Wednesday, July 4, 2012

Banks: don'tcha hate 'em?

I opened my first bank account with Lloyds when I was 18. I once issued a cheque before the supporting funds had been paid in. The manager, Mr Hudson, met my dad in the street and mentioned this, and the old man put in the necessary. Would that happen today? Nope. There are no Mr Hudsons anymore. Instead, I would have got a stiff letter that would cost more than the amount of the cheque plus an interest charge of 32%.

I had an account with Glyn Mills when I was in the army, because it was the officers’ paymaster. They would never bounce a cheque for a small amount because they knew this would have meant the officer having to resign his commission. Not today, I fear.

I have had my present  account since 1964. When I approached them for a mortgage, I got a ‘yes’ over the phone without hesitation. Twenty years later when I asked for an overdraft to cover short-term funding on a house move I eventually got a form  about 12 pages long. It went in the shredder. They had been taken over by RBS.

So what has changed in banks’ attitude to their customers that makes banking such a reviled profession now when it was once the epitome of probity?

Well, it began long before the seismic events of the last four years.

We used to have a variety of independent banks – Lloyds, Barclays, National Westminster, the Midland, Standard Chartered, Bank of Scotland, RBS, Williams & Glyn, Coutts and many more plus a mutual Building Society in every sizeable town (note; since QE, building society mortgages have increased by 40%, banks by 4%). There was real competition. We had choice. They had High Street branches everywhere. They had managers who knew their customers not just per se but also through the Golf Club, Rotary etc.

Then the banks started to merge into ‘too big to fail’ behemoths that we have today. This rapidly manifested itself in ‘improvements’ to service, like closing High Street  branches, getting rid of branch managers, charging for everything whether writing a letter or sending a statement, treating their customers like dirt and generally making themselves thoroughly disliked.

Hutber’s Law: ‘All improvement is deterioration’.

Then came casino banking, enabling the Masters of the Universe to punt with your money and keep the winnings while you took the hits, followed by the first runs on banks for nearly 150 years, requiring billions in taxpayers’ money for bail-outs out of which the bosses continued to pay themselves obscene bonuses. Rewards for failure indeed.

Recently we have had the RBS computer fiasco. They said it was caused by a junior erk in Bangalore or somewhere who wiped a mass of data during a routine upgrade. Spherical plural! When the banks merged they cobbled together the existing systems which have remained a creaky muddle ever since. RBS has cut 2,300 back-office jobs since 2009. It has axed 1000 IT jobs and off-shored another 500.

Now we have the LIBOR scandal which at least will give us the pleasure of watching all these big-shots eating their own entrails.

So what’s it all about? Morality, that’s what. Nigel Lawson reckons that the banking system world-wide has been corrupted.

On a lighter note, here are a couple of anecdotes that might illustrate how our mores have changed.

When Mrs H was nursing many years ago a local bank manager was brought into theatre for an op in the underpants department – appendix or something.

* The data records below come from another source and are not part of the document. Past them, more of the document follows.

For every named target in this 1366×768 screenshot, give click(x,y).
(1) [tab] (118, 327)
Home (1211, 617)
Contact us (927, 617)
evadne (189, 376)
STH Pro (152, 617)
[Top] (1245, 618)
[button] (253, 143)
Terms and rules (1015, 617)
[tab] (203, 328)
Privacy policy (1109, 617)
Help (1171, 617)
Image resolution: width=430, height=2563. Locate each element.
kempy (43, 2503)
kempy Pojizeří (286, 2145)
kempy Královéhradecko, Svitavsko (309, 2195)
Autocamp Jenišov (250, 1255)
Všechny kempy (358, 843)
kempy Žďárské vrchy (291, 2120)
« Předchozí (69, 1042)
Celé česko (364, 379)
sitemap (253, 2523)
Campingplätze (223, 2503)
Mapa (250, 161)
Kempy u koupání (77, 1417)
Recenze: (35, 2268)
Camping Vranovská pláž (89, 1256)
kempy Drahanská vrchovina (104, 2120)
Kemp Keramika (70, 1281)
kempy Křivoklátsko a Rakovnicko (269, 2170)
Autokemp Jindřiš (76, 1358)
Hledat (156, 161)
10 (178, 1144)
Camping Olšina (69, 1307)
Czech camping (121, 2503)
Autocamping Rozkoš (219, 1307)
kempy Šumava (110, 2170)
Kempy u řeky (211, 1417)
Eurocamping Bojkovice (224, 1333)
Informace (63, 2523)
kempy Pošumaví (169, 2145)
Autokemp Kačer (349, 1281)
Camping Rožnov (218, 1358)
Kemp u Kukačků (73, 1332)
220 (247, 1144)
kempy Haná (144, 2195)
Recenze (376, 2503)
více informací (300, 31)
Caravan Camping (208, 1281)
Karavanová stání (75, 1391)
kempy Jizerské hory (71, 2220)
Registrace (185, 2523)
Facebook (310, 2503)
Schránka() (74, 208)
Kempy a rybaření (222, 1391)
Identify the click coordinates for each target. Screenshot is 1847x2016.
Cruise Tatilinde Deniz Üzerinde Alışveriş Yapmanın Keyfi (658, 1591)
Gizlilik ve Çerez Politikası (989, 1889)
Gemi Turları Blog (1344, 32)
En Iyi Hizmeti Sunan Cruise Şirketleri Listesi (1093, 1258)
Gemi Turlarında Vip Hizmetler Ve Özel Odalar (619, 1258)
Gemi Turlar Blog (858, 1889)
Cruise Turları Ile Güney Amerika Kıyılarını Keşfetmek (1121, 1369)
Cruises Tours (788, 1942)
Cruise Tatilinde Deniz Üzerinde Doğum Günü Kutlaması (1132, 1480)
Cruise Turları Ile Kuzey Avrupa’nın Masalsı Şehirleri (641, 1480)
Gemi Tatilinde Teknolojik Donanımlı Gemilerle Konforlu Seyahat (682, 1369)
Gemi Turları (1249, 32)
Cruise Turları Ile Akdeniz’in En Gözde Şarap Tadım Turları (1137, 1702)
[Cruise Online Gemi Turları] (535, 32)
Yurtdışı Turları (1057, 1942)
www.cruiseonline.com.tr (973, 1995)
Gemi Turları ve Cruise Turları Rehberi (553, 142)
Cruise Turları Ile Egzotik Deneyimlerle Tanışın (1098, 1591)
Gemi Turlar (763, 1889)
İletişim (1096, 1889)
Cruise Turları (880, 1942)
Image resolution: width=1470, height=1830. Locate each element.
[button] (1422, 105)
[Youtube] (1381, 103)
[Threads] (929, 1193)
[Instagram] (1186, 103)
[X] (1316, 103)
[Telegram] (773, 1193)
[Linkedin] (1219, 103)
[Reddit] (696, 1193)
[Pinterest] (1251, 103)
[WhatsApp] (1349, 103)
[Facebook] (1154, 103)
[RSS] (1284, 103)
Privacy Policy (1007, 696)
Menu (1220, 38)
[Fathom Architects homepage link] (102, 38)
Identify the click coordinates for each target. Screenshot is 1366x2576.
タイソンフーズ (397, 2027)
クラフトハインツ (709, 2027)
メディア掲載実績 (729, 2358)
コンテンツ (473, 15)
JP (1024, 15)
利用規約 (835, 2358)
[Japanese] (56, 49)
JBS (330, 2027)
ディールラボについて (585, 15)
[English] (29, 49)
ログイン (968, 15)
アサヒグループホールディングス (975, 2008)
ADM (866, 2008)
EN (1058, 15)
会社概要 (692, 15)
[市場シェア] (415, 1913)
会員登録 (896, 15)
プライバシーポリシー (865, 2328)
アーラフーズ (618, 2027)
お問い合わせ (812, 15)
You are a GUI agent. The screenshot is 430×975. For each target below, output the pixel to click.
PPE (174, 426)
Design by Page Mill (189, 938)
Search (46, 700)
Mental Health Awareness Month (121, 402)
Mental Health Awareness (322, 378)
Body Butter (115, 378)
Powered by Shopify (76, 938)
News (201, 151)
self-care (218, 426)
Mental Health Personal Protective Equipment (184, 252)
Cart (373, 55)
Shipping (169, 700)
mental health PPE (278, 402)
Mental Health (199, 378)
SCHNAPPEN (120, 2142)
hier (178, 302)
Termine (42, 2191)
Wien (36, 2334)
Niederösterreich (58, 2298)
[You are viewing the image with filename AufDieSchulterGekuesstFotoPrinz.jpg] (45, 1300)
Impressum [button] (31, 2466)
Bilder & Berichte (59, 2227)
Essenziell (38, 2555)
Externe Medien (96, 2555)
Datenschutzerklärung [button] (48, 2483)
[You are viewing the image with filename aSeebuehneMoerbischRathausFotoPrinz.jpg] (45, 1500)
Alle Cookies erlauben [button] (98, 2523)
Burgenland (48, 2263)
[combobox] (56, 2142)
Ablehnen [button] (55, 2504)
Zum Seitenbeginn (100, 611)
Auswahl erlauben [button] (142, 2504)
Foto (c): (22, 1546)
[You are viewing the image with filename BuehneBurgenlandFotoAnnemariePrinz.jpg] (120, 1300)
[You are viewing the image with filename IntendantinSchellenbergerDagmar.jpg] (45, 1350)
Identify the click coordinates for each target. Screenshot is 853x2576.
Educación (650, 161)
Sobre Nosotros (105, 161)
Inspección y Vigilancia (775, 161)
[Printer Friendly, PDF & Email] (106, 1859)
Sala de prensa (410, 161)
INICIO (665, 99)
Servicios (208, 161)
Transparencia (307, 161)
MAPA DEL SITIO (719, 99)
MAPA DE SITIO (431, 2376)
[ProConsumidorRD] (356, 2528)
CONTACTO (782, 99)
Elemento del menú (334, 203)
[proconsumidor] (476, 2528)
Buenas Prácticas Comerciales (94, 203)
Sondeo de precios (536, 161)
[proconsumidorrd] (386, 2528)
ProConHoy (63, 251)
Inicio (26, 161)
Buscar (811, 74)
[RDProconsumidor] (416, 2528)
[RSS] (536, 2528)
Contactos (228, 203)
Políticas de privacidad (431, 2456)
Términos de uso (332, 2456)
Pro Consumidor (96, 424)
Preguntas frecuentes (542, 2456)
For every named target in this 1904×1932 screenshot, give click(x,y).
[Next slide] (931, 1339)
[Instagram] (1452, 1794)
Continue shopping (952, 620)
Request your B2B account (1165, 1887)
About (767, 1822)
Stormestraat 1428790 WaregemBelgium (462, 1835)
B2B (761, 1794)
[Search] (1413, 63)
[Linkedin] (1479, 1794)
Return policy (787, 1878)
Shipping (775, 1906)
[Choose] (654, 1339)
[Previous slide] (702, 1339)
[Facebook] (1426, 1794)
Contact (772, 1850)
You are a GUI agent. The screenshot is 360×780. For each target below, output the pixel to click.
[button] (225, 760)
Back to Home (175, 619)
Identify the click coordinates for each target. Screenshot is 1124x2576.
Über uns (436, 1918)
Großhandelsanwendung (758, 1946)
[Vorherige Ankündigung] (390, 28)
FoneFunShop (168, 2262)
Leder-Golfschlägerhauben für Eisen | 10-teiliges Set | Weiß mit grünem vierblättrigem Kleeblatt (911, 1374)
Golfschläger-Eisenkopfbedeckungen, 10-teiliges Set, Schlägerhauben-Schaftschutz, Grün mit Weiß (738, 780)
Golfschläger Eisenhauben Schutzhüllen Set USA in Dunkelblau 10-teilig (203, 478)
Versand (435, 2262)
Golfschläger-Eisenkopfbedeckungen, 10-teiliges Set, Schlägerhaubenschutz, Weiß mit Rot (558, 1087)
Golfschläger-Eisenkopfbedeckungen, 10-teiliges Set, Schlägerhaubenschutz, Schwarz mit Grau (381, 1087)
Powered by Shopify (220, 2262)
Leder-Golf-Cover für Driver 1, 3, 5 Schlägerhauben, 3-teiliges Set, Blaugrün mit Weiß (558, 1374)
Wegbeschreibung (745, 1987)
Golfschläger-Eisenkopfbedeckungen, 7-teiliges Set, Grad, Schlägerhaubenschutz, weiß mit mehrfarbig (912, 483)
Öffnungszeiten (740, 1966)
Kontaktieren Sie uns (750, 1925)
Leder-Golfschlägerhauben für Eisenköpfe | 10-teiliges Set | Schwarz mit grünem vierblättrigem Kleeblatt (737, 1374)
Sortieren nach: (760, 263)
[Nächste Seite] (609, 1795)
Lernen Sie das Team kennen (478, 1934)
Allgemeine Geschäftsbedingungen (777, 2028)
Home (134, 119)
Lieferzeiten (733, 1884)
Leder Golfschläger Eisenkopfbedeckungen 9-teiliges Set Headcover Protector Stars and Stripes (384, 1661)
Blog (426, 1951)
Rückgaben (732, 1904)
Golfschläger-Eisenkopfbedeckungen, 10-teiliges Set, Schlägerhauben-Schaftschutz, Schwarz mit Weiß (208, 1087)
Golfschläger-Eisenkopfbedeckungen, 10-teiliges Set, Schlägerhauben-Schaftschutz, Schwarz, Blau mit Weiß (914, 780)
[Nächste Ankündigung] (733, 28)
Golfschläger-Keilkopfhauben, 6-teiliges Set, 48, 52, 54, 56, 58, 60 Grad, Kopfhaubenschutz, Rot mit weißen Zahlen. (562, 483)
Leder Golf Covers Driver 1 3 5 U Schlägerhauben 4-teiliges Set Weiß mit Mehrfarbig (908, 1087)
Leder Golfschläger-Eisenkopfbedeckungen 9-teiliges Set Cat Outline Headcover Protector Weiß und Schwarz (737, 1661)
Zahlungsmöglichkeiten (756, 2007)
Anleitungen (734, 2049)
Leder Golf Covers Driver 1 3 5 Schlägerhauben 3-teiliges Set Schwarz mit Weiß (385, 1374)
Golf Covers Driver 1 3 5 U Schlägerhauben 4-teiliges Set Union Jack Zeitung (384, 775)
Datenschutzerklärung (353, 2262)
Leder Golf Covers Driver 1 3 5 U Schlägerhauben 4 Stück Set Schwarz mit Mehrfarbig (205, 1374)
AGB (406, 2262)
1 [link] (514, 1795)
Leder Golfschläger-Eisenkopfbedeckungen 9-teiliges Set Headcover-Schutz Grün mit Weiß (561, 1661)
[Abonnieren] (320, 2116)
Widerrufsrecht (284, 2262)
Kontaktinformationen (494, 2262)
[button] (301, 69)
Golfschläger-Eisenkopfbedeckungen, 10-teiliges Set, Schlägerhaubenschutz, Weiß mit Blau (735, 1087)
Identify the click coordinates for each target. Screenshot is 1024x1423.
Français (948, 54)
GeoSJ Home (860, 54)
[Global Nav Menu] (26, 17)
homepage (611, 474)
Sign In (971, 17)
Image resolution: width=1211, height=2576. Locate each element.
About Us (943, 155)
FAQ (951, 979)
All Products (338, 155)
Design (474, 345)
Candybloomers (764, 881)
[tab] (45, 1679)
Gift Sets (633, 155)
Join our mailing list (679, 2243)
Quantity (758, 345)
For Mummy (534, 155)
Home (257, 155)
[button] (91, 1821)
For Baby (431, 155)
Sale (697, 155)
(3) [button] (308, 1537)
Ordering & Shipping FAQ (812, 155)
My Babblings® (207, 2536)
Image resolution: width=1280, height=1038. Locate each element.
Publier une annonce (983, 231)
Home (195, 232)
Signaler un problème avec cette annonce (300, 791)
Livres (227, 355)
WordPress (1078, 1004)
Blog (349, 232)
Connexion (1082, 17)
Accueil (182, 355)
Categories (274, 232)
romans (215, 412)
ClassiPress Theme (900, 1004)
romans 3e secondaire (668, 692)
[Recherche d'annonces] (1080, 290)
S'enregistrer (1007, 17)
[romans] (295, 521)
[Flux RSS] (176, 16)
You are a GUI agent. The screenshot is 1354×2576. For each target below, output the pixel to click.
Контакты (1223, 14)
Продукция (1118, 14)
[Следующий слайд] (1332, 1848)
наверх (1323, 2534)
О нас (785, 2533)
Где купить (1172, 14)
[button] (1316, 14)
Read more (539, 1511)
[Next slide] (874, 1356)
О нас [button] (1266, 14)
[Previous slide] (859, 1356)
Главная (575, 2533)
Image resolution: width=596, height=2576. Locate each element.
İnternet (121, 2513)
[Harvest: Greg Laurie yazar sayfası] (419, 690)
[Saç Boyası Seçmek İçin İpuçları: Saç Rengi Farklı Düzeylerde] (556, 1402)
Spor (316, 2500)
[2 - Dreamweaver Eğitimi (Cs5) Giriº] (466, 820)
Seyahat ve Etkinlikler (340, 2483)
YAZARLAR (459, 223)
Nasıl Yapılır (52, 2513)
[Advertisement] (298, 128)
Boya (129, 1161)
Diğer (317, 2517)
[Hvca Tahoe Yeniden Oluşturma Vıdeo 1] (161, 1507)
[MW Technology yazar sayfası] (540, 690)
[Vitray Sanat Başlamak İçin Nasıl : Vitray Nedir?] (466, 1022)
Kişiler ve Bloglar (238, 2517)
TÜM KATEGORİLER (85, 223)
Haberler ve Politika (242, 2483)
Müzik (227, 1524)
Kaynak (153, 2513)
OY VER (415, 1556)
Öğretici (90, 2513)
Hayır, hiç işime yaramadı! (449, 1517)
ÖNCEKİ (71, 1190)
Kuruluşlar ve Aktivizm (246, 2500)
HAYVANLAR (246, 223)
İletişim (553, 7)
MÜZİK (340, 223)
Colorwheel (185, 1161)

When the op gown was drawn back, the surgeon noted that the patient was hung like a grandfather clock. So he called all the nurses over to admire this magnificent portion. These days they would almost certainly complain of sexual harassment.

Our own bank manager received an attractive young woman in his office who wanted to discuss an overdraft. As the interview progressed, she started to remove her clothing. When his secretary came into the office, she was presented with a totally starkers woman and a manager cowering under his desk. Of course, it was a set-up by colleagues who had hired a strippergram for his birthday. Wouldn’t happen today. No manager, for starters.

‘There are bad times just around the corner,
The horizon is as gloomy as can be,
There are blackbirds over
The greyish cliffs of Dover,
And the rats are preparing to leave the BBC’.

Late news from next Friday's economist:

'Barclays is striving hard to distinguish two sorts of misconduct relating to LIBOR. The first kind—the doctoring of borrowing quotes in the hope of benefitted the bank’s trading positions—was clearly wrong. But lowering its LIBOR quotes to calm fears about Barclays’ own financial health might be considered more forgivable: why tell the whole truth about your borrowing costs if others are lying about theirs? And that is especially so if you believe the central bank has leaned on you to do just that'.